12.9.12

Más de lo mismo

He vuelto a pensar en lo mismo, lo que voy a decir, creo que ya lo he dicho, quizás de otra manera, me estoy haciendo viejo: Escribir tiene algo de arte, y ¿Qué es el arte? He ahí la cuestión nuca resuelta. Pienso que el arte es una predisposición, una actitud personal que queremos manifestar. Son nuestras vísceras personales, amasada generalmente en soledad e interiorizadas. Esta actitud personal, se convierte en una mirada, en una manera de ver la cosa, de forma falsamente independiente y libre: porque estamos constituidos por millones de otros organismos y formas, además de los que nos antecedieron, y los que actualmente nos rodean e influyen. Esta actitud, nos reconcilia con los otros, porque abre esa otra mirada, la que los demás, casi la están viendo, y que solo hay que destaparla.
Si miramos dentro de nosotros, ¿qué vemos? ¿Qué tenemos? ¿Por qué cuesta tanto objetivamente ver nuestras entrañas? ¡Es dura la autorreflexión! ¿Qué parte de nosotros, de nuestra identidad como sujetos, son objetos vanos e inútiles? ¿Qué es bueno y qué es malo? ¿Qué reflexión tiene sentido y cuál es vacía? ¿Dónde se inclina nuestra parte más fuerte, nuestra conciencia…y para qué? De todos modos, acabaremos interiorizando lo que pasa, por ósmosis, la frontera de nuestro ser se modifica, y nos autoafirmamos con lo “Nuestro” que es cualquier cosa pueril, con o sin implicaciones.

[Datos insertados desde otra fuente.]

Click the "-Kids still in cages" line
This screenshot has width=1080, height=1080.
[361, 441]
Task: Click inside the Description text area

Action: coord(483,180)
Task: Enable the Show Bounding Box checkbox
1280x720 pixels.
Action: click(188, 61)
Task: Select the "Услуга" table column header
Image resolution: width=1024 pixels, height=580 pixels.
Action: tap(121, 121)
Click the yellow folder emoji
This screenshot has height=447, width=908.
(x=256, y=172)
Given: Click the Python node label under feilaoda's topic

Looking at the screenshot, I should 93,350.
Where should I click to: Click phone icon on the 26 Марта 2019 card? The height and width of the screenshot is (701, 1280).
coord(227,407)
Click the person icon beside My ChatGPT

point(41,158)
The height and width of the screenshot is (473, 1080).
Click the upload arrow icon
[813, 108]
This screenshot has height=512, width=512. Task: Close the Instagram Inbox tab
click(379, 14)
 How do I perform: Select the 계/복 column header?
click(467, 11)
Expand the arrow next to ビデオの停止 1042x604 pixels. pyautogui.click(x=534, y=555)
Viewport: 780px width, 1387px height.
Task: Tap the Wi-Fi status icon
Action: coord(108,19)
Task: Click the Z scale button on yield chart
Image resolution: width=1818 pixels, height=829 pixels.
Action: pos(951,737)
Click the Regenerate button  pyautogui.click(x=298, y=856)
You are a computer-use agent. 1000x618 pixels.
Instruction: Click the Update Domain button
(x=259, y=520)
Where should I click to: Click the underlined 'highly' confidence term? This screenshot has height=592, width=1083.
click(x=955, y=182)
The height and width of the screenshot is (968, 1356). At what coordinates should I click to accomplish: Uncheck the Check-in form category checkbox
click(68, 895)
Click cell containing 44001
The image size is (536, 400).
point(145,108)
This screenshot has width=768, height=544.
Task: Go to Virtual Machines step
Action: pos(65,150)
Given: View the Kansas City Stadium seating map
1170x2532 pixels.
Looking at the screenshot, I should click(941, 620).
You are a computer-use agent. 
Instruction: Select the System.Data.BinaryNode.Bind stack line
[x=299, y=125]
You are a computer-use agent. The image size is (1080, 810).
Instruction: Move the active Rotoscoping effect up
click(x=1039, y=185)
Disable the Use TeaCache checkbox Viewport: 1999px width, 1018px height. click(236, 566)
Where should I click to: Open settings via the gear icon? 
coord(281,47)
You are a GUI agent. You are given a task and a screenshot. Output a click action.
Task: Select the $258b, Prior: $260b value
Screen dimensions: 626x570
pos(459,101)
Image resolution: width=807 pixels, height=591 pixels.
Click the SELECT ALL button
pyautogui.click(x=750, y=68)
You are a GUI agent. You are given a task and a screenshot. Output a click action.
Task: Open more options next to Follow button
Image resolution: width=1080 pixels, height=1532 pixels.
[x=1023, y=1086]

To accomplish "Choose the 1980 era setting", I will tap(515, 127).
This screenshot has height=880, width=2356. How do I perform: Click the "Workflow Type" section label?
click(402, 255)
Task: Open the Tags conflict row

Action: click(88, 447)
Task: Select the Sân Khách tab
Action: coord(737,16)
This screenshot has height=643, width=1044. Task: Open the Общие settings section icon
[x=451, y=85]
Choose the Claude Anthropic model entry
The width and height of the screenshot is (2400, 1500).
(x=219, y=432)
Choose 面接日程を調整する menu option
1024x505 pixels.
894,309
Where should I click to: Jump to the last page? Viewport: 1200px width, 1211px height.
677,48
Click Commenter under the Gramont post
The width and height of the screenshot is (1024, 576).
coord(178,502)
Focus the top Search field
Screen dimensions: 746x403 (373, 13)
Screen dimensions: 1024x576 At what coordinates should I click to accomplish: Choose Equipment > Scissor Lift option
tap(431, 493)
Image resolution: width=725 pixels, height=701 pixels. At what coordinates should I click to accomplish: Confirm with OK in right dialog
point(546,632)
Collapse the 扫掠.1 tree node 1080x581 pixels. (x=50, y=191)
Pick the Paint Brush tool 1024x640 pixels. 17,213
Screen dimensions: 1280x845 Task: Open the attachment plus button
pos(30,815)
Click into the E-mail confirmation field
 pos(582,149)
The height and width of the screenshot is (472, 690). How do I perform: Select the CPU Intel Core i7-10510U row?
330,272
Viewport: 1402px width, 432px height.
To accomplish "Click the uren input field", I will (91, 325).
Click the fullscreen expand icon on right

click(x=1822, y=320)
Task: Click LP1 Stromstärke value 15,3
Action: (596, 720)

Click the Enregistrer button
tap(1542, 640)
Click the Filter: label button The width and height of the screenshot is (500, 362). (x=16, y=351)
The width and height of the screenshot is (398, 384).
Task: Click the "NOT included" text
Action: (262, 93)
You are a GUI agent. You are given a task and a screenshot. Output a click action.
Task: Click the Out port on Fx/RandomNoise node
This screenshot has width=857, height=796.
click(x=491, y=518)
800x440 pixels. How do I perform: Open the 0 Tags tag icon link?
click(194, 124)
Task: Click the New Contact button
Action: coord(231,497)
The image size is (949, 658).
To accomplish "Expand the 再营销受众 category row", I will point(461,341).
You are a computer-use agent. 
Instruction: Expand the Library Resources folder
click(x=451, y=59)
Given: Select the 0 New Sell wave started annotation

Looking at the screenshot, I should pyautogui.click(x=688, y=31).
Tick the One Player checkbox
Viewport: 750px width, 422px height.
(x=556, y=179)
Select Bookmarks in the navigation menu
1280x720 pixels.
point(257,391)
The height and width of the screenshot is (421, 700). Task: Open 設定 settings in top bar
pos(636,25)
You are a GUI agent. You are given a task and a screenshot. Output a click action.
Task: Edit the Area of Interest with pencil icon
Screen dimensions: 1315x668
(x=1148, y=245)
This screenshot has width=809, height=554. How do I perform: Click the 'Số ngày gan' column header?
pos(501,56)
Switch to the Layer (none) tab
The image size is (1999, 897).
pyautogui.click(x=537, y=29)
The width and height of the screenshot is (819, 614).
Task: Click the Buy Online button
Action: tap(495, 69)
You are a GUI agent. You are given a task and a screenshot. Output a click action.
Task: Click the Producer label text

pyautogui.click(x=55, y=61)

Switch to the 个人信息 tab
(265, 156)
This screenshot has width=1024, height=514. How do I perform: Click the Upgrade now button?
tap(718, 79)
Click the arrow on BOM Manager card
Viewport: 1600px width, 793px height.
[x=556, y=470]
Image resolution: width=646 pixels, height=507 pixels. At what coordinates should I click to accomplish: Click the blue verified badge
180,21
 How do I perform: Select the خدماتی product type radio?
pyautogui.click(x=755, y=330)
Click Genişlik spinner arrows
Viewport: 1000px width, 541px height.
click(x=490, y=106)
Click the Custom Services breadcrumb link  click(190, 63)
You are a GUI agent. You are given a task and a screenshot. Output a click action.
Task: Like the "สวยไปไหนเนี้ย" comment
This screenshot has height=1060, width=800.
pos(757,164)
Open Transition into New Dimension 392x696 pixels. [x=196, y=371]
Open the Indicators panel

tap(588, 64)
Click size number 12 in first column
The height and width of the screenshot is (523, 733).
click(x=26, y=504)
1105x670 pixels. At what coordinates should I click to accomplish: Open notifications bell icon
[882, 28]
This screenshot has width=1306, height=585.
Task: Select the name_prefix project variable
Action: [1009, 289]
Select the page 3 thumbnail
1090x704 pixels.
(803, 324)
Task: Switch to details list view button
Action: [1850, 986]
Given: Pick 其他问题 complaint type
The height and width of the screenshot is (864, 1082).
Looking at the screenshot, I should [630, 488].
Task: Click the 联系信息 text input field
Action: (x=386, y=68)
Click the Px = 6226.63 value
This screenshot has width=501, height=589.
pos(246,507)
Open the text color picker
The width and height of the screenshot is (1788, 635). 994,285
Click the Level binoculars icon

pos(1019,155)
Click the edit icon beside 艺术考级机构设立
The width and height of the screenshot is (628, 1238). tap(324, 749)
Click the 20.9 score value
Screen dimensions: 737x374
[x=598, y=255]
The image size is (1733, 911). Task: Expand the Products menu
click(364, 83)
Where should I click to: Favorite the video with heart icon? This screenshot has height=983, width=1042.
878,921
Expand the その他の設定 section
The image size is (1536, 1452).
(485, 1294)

Ser conscientes y diferenciar, lo que sentimos de lo que comunicamos, separar lo que somos de lo que interpretamos que tiene un precio. Las personas íntegras, si se modifican, no necesariamente se hacen más comprensivas. Obtener la rendición del otro, muestra las contradicciones, nos aleja de lo común que tenemos como grupo. Después está el mundo externo, la frontera de las cosas, asentadas con nuestras percepciones. ¿Quién regula la sociedad, y establece las normas de la naturaleza? ¿Qué parte de nuestros valores deben conservarse? ¿Qué es natural y qué no lo es? La vida es eso, interacción y reacción. ¿Qué nos empuja a librarnos de un dogmatismo, o a caer en él? ¿Hacia dónde debemos encaminar nuestros pasos, la razón debe guiar la acción, o no? ¿Por qué mantener pasividad ante la concentración financiera, tan lejos de una concepción plana e igualitaria entre los seres? ¿Es la vida moneda de cambio? ¿Para qué desear previsiones y contingencias?, si la muerte, a la postre, iguala a todos. Solo nos queda mirar adelante, ¿qué vemos?: El camino por andar y afianzar, lo que somos o seremos: Nada, heces.